───── Extracted data
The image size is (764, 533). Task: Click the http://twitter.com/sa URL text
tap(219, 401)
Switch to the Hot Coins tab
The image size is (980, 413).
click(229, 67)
──────────
» **Exercise**: Return all of the entries exactly as written.

» **Answer box**:
The image size is (764, 533). Task: Click the http://twitter.com/sa URL text
tap(219, 401)
Switch to the Hot Coins tab
The image size is (980, 413).
click(229, 67)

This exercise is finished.